## Element lookup data

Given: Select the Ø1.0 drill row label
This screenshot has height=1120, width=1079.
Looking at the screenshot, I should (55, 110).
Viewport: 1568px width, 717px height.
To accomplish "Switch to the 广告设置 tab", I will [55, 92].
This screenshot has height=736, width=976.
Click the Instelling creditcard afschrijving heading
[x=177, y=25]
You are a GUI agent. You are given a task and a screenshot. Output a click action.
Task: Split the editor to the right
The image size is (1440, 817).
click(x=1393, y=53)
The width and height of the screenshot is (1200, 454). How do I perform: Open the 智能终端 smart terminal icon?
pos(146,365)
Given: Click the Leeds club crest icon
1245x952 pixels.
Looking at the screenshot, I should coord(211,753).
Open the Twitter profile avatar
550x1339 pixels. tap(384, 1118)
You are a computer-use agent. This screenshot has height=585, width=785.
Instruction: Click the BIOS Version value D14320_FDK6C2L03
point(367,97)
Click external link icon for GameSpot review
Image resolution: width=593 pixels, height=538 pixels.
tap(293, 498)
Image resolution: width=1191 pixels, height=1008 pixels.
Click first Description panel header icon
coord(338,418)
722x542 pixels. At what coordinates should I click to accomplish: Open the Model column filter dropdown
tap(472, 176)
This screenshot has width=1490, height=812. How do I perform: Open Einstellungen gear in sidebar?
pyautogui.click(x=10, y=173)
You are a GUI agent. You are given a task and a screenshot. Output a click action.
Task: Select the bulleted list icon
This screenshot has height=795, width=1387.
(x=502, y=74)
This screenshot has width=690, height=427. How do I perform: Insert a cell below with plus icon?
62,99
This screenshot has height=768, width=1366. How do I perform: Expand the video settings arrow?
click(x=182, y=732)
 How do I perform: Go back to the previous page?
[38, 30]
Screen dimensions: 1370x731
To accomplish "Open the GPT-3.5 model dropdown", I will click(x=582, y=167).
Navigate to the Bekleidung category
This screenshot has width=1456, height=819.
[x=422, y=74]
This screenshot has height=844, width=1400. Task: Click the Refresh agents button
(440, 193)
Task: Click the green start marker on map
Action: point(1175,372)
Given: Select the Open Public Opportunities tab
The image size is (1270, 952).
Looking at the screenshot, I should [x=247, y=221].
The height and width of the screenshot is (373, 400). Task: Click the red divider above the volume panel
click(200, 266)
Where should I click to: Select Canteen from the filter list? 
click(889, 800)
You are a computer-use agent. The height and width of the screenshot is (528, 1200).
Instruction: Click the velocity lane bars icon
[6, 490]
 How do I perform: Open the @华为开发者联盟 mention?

## GIVEN REQUEST
Rewrite all of the data above, changing every "dropdown" to "drop-down menu" and leaving everything else as it is.

## EXERCISE SOLUTION
Given: Select the Ø1.0 drill row label
This screenshot has height=1120, width=1079.
Looking at the screenshot, I should (55, 110).
Viewport: 1568px width, 717px height.
To accomplish "Switch to the 广告设置 tab", I will [55, 92].
This screenshot has height=736, width=976.
Click the Instelling creditcard afschrijving heading
[x=177, y=25]
You are a GUI agent. You are given a task and a screenshot. Output a click action.
Task: Split the editor to the right
The image size is (1440, 817).
click(x=1393, y=53)
The width and height of the screenshot is (1200, 454). How do I perform: Open the 智能终端 smart terminal icon?
pos(146,365)
Given: Click the Leeds club crest icon
1245x952 pixels.
Looking at the screenshot, I should coord(211,753).
Open the Twitter profile avatar
550x1339 pixels. tap(384, 1118)
You are a computer-use agent. This screenshot has height=585, width=785.
Instruction: Click the BIOS Version value D14320_FDK6C2L03
point(367,97)
Click external link icon for GameSpot review
Image resolution: width=593 pixels, height=538 pixels.
tap(293, 498)
Image resolution: width=1191 pixels, height=1008 pixels.
Click first Description panel header icon
coord(338,418)
722x542 pixels. At what coordinates should I click to accomplish: Open the Model column filter drop-down menu
tap(472, 176)
This screenshot has width=1490, height=812. How do I perform: Open Einstellungen gear in sidebar?
pyautogui.click(x=10, y=173)
You are a GUI agent. You are given a task and a screenshot. Output a click action.
Task: Select the bulleted list icon
This screenshot has height=795, width=1387.
(x=502, y=74)
This screenshot has width=690, height=427. How do I perform: Insert a cell below with plus icon?
62,99
This screenshot has height=768, width=1366. How do I perform: Expand the video settings arrow?
click(x=182, y=732)
 How do I perform: Go back to the previous page?
[38, 30]
Screen dimensions: 1370x731
To accomplish "Open the GPT-3.5 model drop-down menu", I will click(x=582, y=167).
Navigate to the Bekleidung category
This screenshot has width=1456, height=819.
[x=422, y=74]
This screenshot has height=844, width=1400. Task: Click the Refresh agents button
(440, 193)
Task: Click the green start marker on map
Action: point(1175,372)
Given: Select the Open Public Opportunities tab
The image size is (1270, 952).
Looking at the screenshot, I should [x=247, y=221].
The height and width of the screenshot is (373, 400). Task: Click the red divider above the volume panel
click(200, 266)
Where should I click to: Select Canteen from the filter list? 
click(889, 800)
You are a computer-use agent. The height and width of the screenshot is (528, 1200).
Instruction: Click the velocity lane bars icon
[6, 490]
 How do I perform: Open the @华为开发者联盟 mention?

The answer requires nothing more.